L'Incarnation du Capricorne tourne la tête vers lui avec stupéfaction :
— Vraiment ? Comment est-ce possible ? Je croyais que l'Humanité entière m'avait oubliée !
— Mon père a eu la chance de tomber sur une femme disposée à croire en vous, il semblerait. D'aussi loin que je me souvienne, elle m'a toujours bercé de contes sur les étoiles et leurs Dieux. Elle me parlait sans arrêt de vous, au point que je me demande encore aujourd'hui d'où elle tenait tant d'informations ! Peut-être est-elle une sorte d'extralucide, de médium ? Je ne vois que ça comme explication : elle mentionne des faits à votre propos, qui ne figurent pas dans les registres que mes ancêtres ont écrit sur vous. Elle vous a dessinée à plusieurs reprises, trait pour trait, telle que je vous vois aujourd'hui. Et ce ton dans sa voix lorsqu'elle parlait de vous... Je l'ai toujours trouvé fascinant : c'était comme si elle vous connaissait.

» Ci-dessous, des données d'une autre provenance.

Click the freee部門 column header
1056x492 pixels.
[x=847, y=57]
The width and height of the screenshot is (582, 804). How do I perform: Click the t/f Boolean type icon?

Kozoro reste silencieuse un instant, songeuse, le regard rivé sur les rayons du soleil couchant perçant à travers les cimes des hauts arbres, avant de rendre la montre à son propriétaire.
— Comment s'appelle votre mère ? demande-t-elle, intriguée.
Klade ne peut lui répondre, car sans prévenir, il s'effondre sur le sol, sombrant dans l'inconscience.